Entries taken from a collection
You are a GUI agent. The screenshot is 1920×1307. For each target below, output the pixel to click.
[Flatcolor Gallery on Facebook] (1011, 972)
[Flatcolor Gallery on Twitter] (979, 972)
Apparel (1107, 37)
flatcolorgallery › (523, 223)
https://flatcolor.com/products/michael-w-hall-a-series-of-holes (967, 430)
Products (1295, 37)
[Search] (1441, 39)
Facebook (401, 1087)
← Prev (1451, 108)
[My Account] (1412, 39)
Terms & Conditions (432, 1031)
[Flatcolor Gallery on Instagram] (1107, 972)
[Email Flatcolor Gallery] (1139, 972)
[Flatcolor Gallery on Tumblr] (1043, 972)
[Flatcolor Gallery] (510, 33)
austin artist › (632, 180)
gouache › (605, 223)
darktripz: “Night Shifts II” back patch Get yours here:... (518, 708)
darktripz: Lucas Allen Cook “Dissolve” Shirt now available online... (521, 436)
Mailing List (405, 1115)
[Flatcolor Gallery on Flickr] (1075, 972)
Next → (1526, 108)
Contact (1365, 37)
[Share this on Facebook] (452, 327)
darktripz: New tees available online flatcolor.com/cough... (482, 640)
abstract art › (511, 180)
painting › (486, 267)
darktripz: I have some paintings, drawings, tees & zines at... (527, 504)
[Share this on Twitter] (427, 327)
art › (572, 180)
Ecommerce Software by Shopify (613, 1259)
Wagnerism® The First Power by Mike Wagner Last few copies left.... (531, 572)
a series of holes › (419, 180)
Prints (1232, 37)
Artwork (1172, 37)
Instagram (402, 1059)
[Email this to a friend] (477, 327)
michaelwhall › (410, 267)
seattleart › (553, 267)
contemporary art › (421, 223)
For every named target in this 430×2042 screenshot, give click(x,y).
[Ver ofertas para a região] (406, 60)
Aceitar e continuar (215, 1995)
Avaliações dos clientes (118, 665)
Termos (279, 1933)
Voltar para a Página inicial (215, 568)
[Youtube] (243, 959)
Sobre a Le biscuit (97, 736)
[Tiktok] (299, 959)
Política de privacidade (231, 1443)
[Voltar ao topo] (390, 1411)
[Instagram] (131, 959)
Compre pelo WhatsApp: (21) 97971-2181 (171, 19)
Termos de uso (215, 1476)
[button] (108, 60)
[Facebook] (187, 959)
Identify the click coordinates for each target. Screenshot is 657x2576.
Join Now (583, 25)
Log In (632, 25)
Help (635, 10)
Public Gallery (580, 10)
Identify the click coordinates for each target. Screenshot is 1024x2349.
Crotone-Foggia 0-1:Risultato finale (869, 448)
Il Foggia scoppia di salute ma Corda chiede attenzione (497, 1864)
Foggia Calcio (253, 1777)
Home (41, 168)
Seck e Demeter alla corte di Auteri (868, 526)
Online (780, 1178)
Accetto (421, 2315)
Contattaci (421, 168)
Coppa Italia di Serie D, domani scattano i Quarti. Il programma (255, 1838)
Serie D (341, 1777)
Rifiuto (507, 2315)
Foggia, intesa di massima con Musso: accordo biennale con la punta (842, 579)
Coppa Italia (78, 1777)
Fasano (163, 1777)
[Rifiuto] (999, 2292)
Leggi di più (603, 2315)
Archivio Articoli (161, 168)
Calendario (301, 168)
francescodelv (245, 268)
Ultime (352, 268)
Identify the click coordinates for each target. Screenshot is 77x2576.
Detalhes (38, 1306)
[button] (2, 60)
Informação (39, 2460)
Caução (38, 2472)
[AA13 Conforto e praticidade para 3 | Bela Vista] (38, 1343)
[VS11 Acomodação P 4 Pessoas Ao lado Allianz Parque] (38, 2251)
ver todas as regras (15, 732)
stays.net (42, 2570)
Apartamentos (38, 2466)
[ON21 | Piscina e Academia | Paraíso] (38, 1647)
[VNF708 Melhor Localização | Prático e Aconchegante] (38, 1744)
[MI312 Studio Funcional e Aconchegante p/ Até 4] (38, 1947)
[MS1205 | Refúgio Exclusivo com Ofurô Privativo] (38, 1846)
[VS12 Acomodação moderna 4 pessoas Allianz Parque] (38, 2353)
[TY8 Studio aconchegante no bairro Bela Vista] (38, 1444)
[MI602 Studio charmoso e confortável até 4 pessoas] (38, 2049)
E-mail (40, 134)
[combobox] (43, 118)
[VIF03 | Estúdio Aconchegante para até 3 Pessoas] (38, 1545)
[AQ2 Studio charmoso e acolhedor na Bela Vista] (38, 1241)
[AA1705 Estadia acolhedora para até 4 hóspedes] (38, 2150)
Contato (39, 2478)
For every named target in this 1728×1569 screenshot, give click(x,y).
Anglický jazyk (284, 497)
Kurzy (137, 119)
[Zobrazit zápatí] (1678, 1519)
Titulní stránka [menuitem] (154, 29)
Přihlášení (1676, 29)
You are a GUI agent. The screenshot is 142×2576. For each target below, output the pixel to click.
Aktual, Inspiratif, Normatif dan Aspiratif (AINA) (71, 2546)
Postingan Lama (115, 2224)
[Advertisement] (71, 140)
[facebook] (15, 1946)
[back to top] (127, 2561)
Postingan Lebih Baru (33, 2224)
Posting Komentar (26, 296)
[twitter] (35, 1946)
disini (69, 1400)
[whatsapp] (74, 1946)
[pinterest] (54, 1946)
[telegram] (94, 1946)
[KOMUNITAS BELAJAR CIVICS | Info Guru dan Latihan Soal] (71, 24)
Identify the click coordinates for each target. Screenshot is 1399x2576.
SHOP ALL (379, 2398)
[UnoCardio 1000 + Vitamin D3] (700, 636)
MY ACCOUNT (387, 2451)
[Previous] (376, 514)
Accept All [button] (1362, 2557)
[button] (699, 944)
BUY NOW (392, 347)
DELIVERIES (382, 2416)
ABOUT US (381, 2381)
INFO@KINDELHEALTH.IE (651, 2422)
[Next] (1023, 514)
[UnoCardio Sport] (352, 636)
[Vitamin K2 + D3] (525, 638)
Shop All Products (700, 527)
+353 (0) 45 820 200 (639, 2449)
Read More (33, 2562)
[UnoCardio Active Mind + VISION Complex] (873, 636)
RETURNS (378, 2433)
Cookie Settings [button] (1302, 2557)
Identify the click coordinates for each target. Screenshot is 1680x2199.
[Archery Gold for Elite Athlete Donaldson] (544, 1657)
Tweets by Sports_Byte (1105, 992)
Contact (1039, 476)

EXERCISE GOAL ->
Every entry must appear in the answer exactly as written.

RESPONSE AREA ->
You are a GUI agent. The screenshot is 1920×1307. For each target below, output the pixel to click.
[Flatcolor Gallery on Facebook] (1011, 972)
[Flatcolor Gallery on Twitter] (979, 972)
Apparel (1107, 37)
flatcolorgallery › (523, 223)
https://flatcolor.com/products/michael-w-hall-a-series-of-holes (967, 430)
Products (1295, 37)
[Search] (1441, 39)
Facebook (401, 1087)
← Prev (1451, 108)
[My Account] (1412, 39)
Terms & Conditions (432, 1031)
[Flatcolor Gallery on Instagram] (1107, 972)
[Email Flatcolor Gallery] (1139, 972)
[Flatcolor Gallery on Tumblr] (1043, 972)
[Flatcolor Gallery] (510, 33)
austin artist › (632, 180)
gouache › (605, 223)
darktripz: “Night Shifts II” back patch Get yours here:... (518, 708)
darktripz: Lucas Allen Cook “Dissolve” Shirt now available online... (521, 436)
Mailing List (405, 1115)
[Flatcolor Gallery on Flickr] (1075, 972)
Next → (1526, 108)
Contact (1365, 37)
[Share this on Facebook] (452, 327)
darktripz: New tees available online flatcolor.com/cough... (482, 640)
abstract art › (511, 180)
painting › (486, 267)
darktripz: I have some paintings, drawings, tees & zines at... (527, 504)
[Share this on Twitter] (427, 327)
art › (572, 180)
Ecommerce Software by Shopify (613, 1259)
Wagnerism® The First Power by Mike Wagner Last few copies left.... (531, 572)
a series of holes › (419, 180)
Prints (1232, 37)
Artwork (1172, 37)
Instagram (402, 1059)
[Email this to a friend] (477, 327)
michaelwhall › (410, 267)
seattleart › (553, 267)
contemporary art › (421, 223)
For every named target in this 430×2042 screenshot, give click(x,y).
[Ver ofertas para a região] (406, 60)
Aceitar e continuar (215, 1995)
Avaliações dos clientes (118, 665)
Termos (279, 1933)
Voltar para a Página inicial (215, 568)
[Youtube] (243, 959)
Sobre a Le biscuit (97, 736)
[Tiktok] (299, 959)
Política de privacidade (231, 1443)
[Voltar ao topo] (390, 1411)
[Instagram] (131, 959)
Compre pelo WhatsApp: (21) 97971-2181 (171, 19)
Termos de uso (215, 1476)
[button] (108, 60)
[Facebook] (187, 959)
Identify the click coordinates for each target. Screenshot is 657x2576.
Join Now (583, 25)
Log In (632, 25)
Help (635, 10)
Public Gallery (580, 10)
Identify the click coordinates for each target. Screenshot is 1024x2349.
Crotone-Foggia 0-1:Risultato finale (869, 448)
Il Foggia scoppia di salute ma Corda chiede attenzione (497, 1864)
Foggia Calcio (253, 1777)
Home (41, 168)
Seck e Demeter alla corte di Auteri (868, 526)
Online (780, 1178)
Accetto (421, 2315)
Contattaci (421, 168)
Coppa Italia di Serie D, domani scattano i Quarti. Il programma (255, 1838)
Serie D (341, 1777)
Rifiuto (507, 2315)
Foggia, intesa di massima con Musso: accordo biennale con la punta (842, 579)
Coppa Italia (78, 1777)
Fasano (163, 1777)
[Rifiuto] (999, 2292)
Leggi di più (603, 2315)
Archivio Articoli (161, 168)
Calendario (301, 168)
francescodelv (245, 268)
Ultime (352, 268)
Identify the click coordinates for each target. Screenshot is 77x2576.
Detalhes (38, 1306)
[button] (2, 60)
Informação (39, 2460)
Caução (38, 2472)
[AA13 Conforto e praticidade para 3 | Bela Vista] (38, 1343)
[VS11 Acomodação P 4 Pessoas Ao lado Allianz Parque] (38, 2251)
ver todas as regras (15, 732)
stays.net (42, 2570)
Apartamentos (38, 2466)
[ON21 | Piscina e Academia | Paraíso] (38, 1647)
[VNF708 Melhor Localização | Prático e Aconchegante] (38, 1744)
[MI312 Studio Funcional e Aconchegante p/ Até 4] (38, 1947)
[MS1205 | Refúgio Exclusivo com Ofurô Privativo] (38, 1846)
[VS12 Acomodação moderna 4 pessoas Allianz Parque] (38, 2353)
[TY8 Studio aconchegante no bairro Bela Vista] (38, 1444)
[MI602 Studio charmoso e confortável até 4 pessoas] (38, 2049)
E-mail (40, 134)
[combobox] (43, 118)
[VIF03 | Estúdio Aconchegante para até 3 Pessoas] (38, 1545)
[AQ2 Studio charmoso e acolhedor na Bela Vista] (38, 1241)
[AA1705 Estadia acolhedora para até 4 hóspedes] (38, 2150)
Contato (39, 2478)
For every named target in this 1728×1569 screenshot, give click(x,y).
Anglický jazyk (284, 497)
Kurzy (137, 119)
[Zobrazit zápatí] (1678, 1519)
Titulní stránka [menuitem] (154, 29)
Přihlášení (1676, 29)
You are a GUI agent. The screenshot is 142×2576. For each target below, output the pixel to click.
Aktual, Inspiratif, Normatif dan Aspiratif (AINA) (71, 2546)
Postingan Lama (115, 2224)
[Advertisement] (71, 140)
[facebook] (15, 1946)
[back to top] (127, 2561)
Postingan Lebih Baru (33, 2224)
Posting Komentar (26, 296)
[twitter] (35, 1946)
disini (69, 1400)
[whatsapp] (74, 1946)
[pinterest] (54, 1946)
[telegram] (94, 1946)
[KOMUNITAS BELAJAR CIVICS | Info Guru dan Latihan Soal] (71, 24)
Identify the click coordinates for each target. Screenshot is 1399x2576.
SHOP ALL (379, 2398)
[UnoCardio 1000 + Vitamin D3] (700, 636)
MY ACCOUNT (387, 2451)
[Previous] (376, 514)
Accept All [button] (1362, 2557)
[button] (699, 944)
BUY NOW (392, 347)
DELIVERIES (382, 2416)
ABOUT US (381, 2381)
INFO@KINDELHEALTH.IE (651, 2422)
[Next] (1023, 514)
[UnoCardio Sport] (352, 636)
[Vitamin K2 + D3] (525, 638)
Shop All Products (700, 527)
+353 (0) 45 820 200 (639, 2449)
Read More (33, 2562)
[UnoCardio Active Mind + VISION Complex] (873, 636)
RETURNS (378, 2433)
Cookie Settings [button] (1302, 2557)
Identify the click coordinates for each target. Screenshot is 1680x2199.
[Archery Gold for Elite Athlete Donaldson] (544, 1657)
Tweets by Sports_Byte (1105, 992)
Contact (1039, 476)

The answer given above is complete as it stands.